Friday, March 21, 2003

The next time I start whining about something, will someone please send me a polite e-mail telling me to get on a treadmill and run for awhile? The endolphins are good for me. Thanks.

Friday, March 21, 2003

My only suggestion would be to change the words ‘letting go’. It’s just become this phrase, kind of new agey, you know?”

My writing instructor looks at the girl who’s read her poem aloud, then around at the rest of the group for affirmation. Everyone nods. I have to agree.

The girl’s not so sure. She wrinkles her brow. “Like what? Change it to what?”

I know how she feels. Everything you learn sounds cheesy, eventually. All those words you pick up in church basements; pithy little sayings on cards printed by AA’s Central Office. Cards with layers of masking tape on the back, cards that can’t stay up all week so they’re taken down at the end of each meeting and stored in cardboard boxes next to tins of Maxwell House, bags of sugar, non-dairy creamer, a mess of plastic spoons. Cardboard boxes stacked into a closet in the hallway outside the room. Each box belonging to a different group: “Monday Night Big Book Discussion”, “Tuesday Keep Coming Back”, “Thursday As Bill Sees It 7pm”. Words and phrases that have worked their way into mainstream consciousness far enough to generate parody in movies and on Saturday Night Live: “One Day at a Time”, “Keep it Simple”, “Easy Does It”. Familiarity breeds contempt.

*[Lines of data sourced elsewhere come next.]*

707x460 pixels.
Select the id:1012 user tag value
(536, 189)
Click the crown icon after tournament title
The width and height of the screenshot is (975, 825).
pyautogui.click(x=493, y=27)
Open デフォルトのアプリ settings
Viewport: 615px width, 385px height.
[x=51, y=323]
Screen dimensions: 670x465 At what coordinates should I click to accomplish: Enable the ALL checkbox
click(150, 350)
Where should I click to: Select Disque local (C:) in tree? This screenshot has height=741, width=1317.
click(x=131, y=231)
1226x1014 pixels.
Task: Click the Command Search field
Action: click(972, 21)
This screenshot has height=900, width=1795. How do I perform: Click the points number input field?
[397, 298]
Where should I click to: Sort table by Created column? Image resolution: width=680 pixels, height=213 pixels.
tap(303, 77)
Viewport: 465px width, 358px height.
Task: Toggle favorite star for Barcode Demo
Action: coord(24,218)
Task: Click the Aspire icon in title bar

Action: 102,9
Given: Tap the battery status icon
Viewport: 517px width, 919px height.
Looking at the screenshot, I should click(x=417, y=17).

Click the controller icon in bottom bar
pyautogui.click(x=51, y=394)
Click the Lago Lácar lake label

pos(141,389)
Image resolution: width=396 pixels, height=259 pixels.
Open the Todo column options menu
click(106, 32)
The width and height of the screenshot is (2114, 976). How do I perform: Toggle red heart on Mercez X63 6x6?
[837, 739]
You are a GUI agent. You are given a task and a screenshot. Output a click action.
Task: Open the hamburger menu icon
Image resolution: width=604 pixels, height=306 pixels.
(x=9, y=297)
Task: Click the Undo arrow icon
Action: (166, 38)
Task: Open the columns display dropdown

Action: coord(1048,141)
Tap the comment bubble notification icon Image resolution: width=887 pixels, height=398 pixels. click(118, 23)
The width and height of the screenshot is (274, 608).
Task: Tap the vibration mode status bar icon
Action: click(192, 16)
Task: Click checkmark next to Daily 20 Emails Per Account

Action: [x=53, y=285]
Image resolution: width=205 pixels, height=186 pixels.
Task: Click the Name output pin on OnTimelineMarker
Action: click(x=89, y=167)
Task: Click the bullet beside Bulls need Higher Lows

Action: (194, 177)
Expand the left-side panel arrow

I forget to let go. I hang on tight to trouble, to worry. I obsess, I sweat, I toss and turn. I want love and assurance. I want affection. I want success. I want comfort and money and sex. I want a life free of embarrassment and boredom. I want a better job. I want the world to be okay. What does Meryl Streep say in “Postcards from the Edge?” The problem with instant gratification is that it takes too long.

On Tuesday we filmed a scene where I used to bartend; early in the morning I parted the thick black curtains hanging inside the front door and slipped inside, the bright sun cutting off abruptly as the curtains fell back in place. The dark windowless rooms, the smell of old beer and urinals and ashtrays and sex. Walls covered with Tom of Finland-like art; beautiful paintings of men, butts, penises. Flyers for every night of the week; a xerox of a boy in a jockstrap, head tilted back, mouth wide open as a leatherman empties a bottle of tequila onto his waiting tongue. A beautiful blue painting of a man’s backside on the restroom door, done by one of the bartenders; does he still work here? Who still works here, how do they do it, year after year? I know where the sinks are, I can lean across the bar with three beer bottles half-full with tea (for the scene) and drain them without looking. I know where the light switches are. I know where to find the votives, where to toss the bottles. I know you have to push the trashcan in front of the restroom door when you take a piss, if you want any privacy. As they set up for the next angle, I leaf through the bar rags, more snapshots of half-naked men, groups of shirtless friends at all the clubs, all of this, it was my life for awhile.

My barber, a former Mr. International Leather, was wearing a “Manhunt.net” T-shirt the other day. I was looking at it thinking, “I don’t want to hunt for men anymore; I don’t want sex just for the sake of sex.” I never have; I’ve always wanted more. I may have acted otherwise for awhile, then again I was doing a lot of drugs, chemicals that would let me do things I didn’t want to be doing.

I don’t want to wait another month to meet the space monkey. Another month of the Imaginary Friend, when I’d rather get my hands on the real thing. I want a date I can circle on the calendar; an oasis in this desert; an eye in the storm. I want a chest to sleep on, a hand to run through my hair. I want the comfort of another man’s arms in uncertain times.

I can’t seem to control anything; my job, the war, my virus. Love. I want to know it’s going to happen, I want it all today. I don’t want to let go of anything; I want to hold on tight. If I can’t clutch him I’m gonna clutch something. What do you have if you let everything go? Who are you without anything to squeeze? I’m not that evolved. I’m changing, but not that fast.